Hello,
Recently there has been a bug report in Debian about -U all not
logging out of all active iSCSI sessions on shutdown:
https://bugs.debian.org/cgi-bin/bugreport.cgi?bug=838540
I've isolated the problem, and what happens is as follows:
1. An external tool sets up a node configuration manually [1], but
makes a small mistake, by not setting a target portal group tag
at all, so open-iscsi will default to 1 - instead of the correct
value of 257 for that target. (In the case of the bug reporter.)
2. The external tool logs in on that portal via iscsiadm.
3. The login succeeds, but either iscsid or the kernel (I'm not
deep enough in the code to know exactly where that happens)

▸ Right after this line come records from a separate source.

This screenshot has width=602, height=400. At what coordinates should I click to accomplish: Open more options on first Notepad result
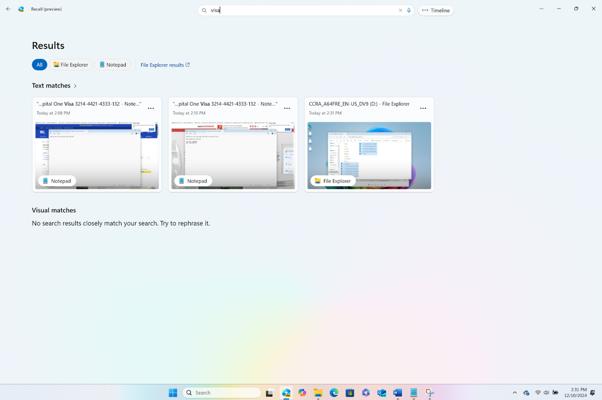[x=151, y=108]
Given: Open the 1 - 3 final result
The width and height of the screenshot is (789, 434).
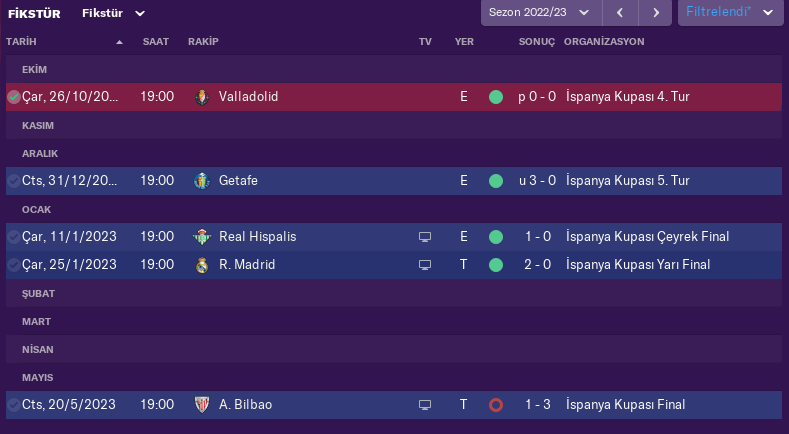Looking at the screenshot, I should tap(537, 405).
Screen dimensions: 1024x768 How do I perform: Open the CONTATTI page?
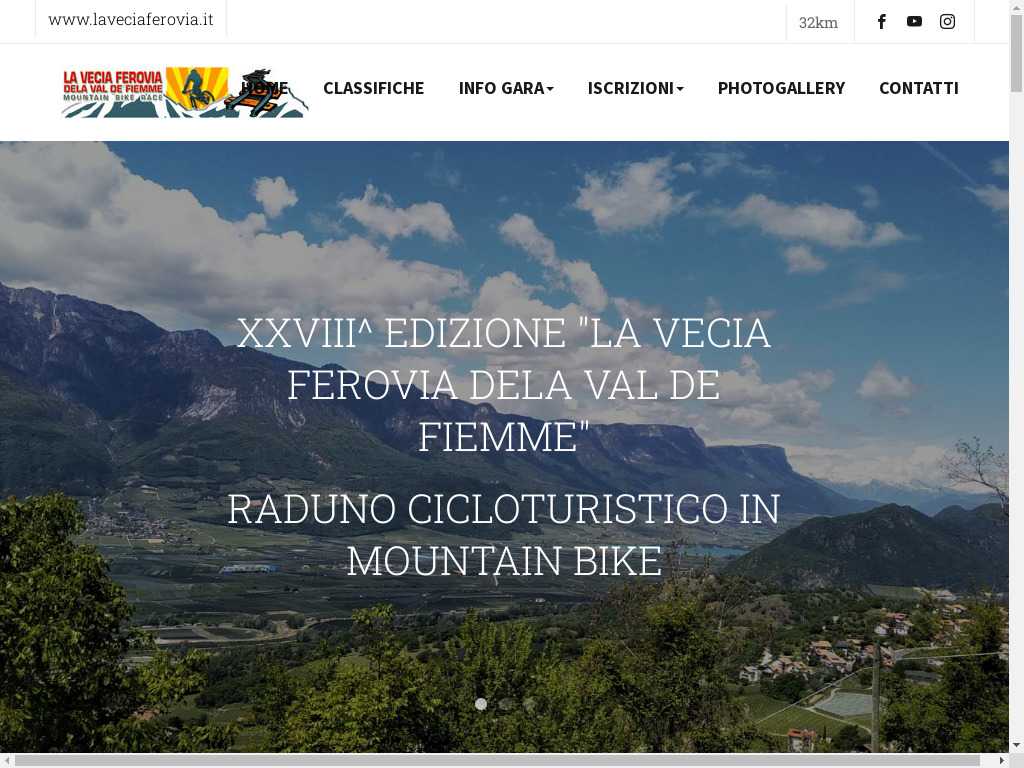coord(919,88)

figures out "hey, the actual portal target group tag is 257,
so use that". Hence, login succeeds, but the node database
references the wrong portal group.
4. On shutdown, iscsiadm --logoutall=all is called. The
__logout_by_startup callback tries to run idbm_rec_read() on
the session, that fails, so it completely skips that session.
This behavior in (4) seems wrong to me in two ways:
a. If the tpgt can change after login, then the matching against
the tpgt should be relaxed.
i.e. first try to match the tpgt exactly, if that fails,
just try to find the same match but without fixing the tpgt.
That way, if a login changed the tpgt implicitly, this
would still match the right config with the right session.
b. Regardless of that, there could be active iSCSI sessions
without a corresponding configuration. For example, if the
configuration was wiped accidentally before shutting down
the session. Or someone accidentally used iscsistart on a
already booted system without knowing what they were doing.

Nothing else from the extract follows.